No hace tanto tiempo el niño aprendía gradualmente los secretos de la vida adulta. Los mayores velaban por que fueran asimilando poco a poco aspectos complejos y delicados de la vida que sólo podrían entender plenamente cuando maduraran lo suficiente. Evitaban hablar de determinados temas y utilizar determinadas palabras porque eran conscientes de que debían salvaguardar la inocencia de los pequeños. Y también se sentían responsables de su formación. Cuando un niño hacía una travesura en la plaza del pueblo, por ejemplo, cualquier vecino se sentía en la obligación de corregirlo en nombre de una autoridad genérica muy reconocible: la del adulto. JOSÉ Mª ROVIRA

Niños y mayores vivían en dos mundos bien diferenciados: los niños cenaban aparte, se iban a dormir antes, vestían diferente y difícilmente participaban en las actividades de sus mayores (los cuales tampoco disfrutaban de demasiado protagonismo en los juegos de los niños). Porque el juego era para los niños una actividad importante, su territorio. Jugaban con maderas, cajas de cartón, pinzas de la ropa, con tapones y chapas de botella, botones… con los que fabricaban todo tipo de utensilios e ideaban todo tipo de entretenimientos para casa o para la calle (en la que pasaban horas sin que les acechara peligro alguno). La escuela no era sólo una importantísima fuente de información, también de formación; los padres, de hecho, respetaban hasta tal punto la autoridad del maestro que éste no encontraba impedimentos para enseñar qué era el bien y qué era el mal. Los niños accedían también al conocimiento a través de la lectura, ya fuera de cuentos –los más pequeños– o de libros de aventuras que planteaban inquietudes y problemas y despertaban sentimientos nobles.

Conocimiento atropellado

Si en aquel entonces el proceso de aprendizaje de los niños y los jóvenes seguía su ritmo, se tomaba su tiempo, en la actualidad se ha acelerado enormemente. Las nuevas y revolucionarias tecnologías de la información y de las comunicaciones han hecho posible que los niños aprendan –o más bien averigüen– a un ritmo vertiginoso sin necesidad de que sus mayores intervengan en el proceso: lo saben todo, lo han visto todo, lo han descubierto todo, y los padres no pueden sino sentirse sobrepasados. Ahora los niños saben lo que antes sólo sabían los mayores. La escuela, por otro lado, ya no es la fuente casi única de información, y tal vez por eso el profesor ha perdido parte de su prestigio anterior.

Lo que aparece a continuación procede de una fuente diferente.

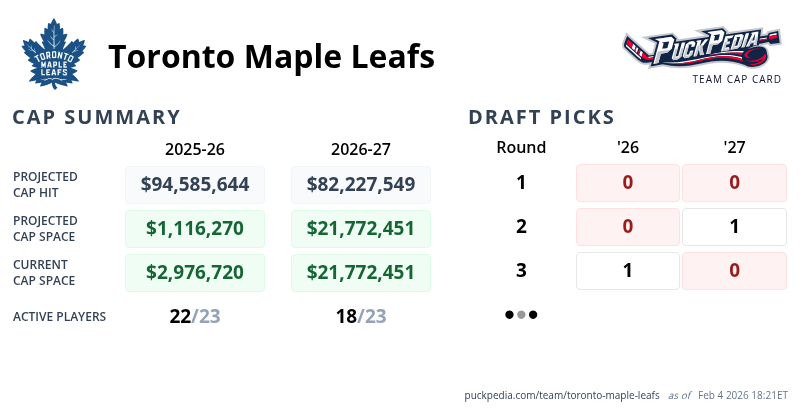This screenshot has height=418, width=800.
Task: Click the 22/23 active players count
Action: 195,316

Lo cierto es que la línea que separa el mundo de los niños del mundo de los adultos es cada día más borrosa. Jugar, por ejemplo, ya no es una actividad propia y exclusiva de los niños; a menudo también es cosa de adultos. Los niños, de hecho, juegan poco –y leen menos– y dedican el escaso tiempo libre del que disponen a la televisión, a los videojuegos, a internet…

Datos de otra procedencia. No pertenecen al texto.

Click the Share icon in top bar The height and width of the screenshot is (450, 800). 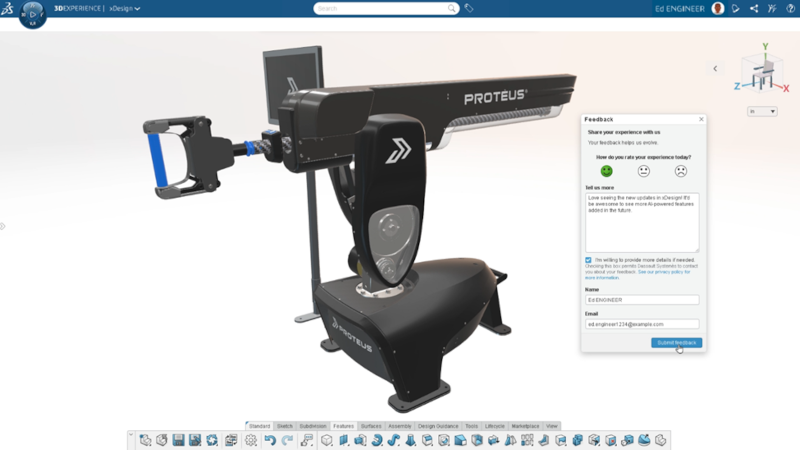click(x=754, y=8)
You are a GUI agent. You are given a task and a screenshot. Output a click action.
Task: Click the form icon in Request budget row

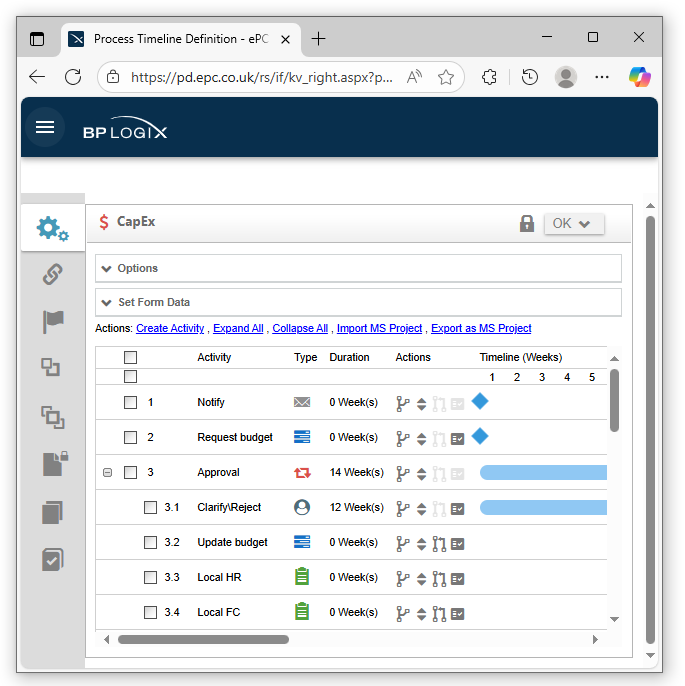pyautogui.click(x=457, y=438)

La línea que separa el mundo de los niños del de los adultos es
cada día más borrosa

La información al alcance de todos

A la vista de cuanto venimos afirmando, el peligro de desaparición de la infancia –y las consecuencias negativas que derivarían de tal cosa– no ha de pasarnos inadvertido. Hace casi cuatro décadas Neil Postman, sociólogo estadounidense, alertó en su libro La desaparición de la infancia de que ya no hay niños: las tecnologías modernas han desvelado los secretos del mundo adulto, y sin secretos ha desaparecido la inocencia y –con ella– la infancia. Algo que, en opinión del autor, no es un fenómeno absolutamente nuevo. Apunta por ejemplo que en la Edad Media sólo había bebés y adultos, en el sentido de que a la edad de seis o siete años ya participaban los menores en muchas de las actividades de sus mayores. Sólo con la llegada de la imprenta empezó la sociedad a reorganizarse distinguiendo a los adultos que podían leer de los niños que tenían que aprender a hacerlo lentamente. Actualmente, y siempre según Postman, la sociedad está volviendo a reorganizarse, tratando de asimilar esa novedad absoluta que es la información al alcance de todos.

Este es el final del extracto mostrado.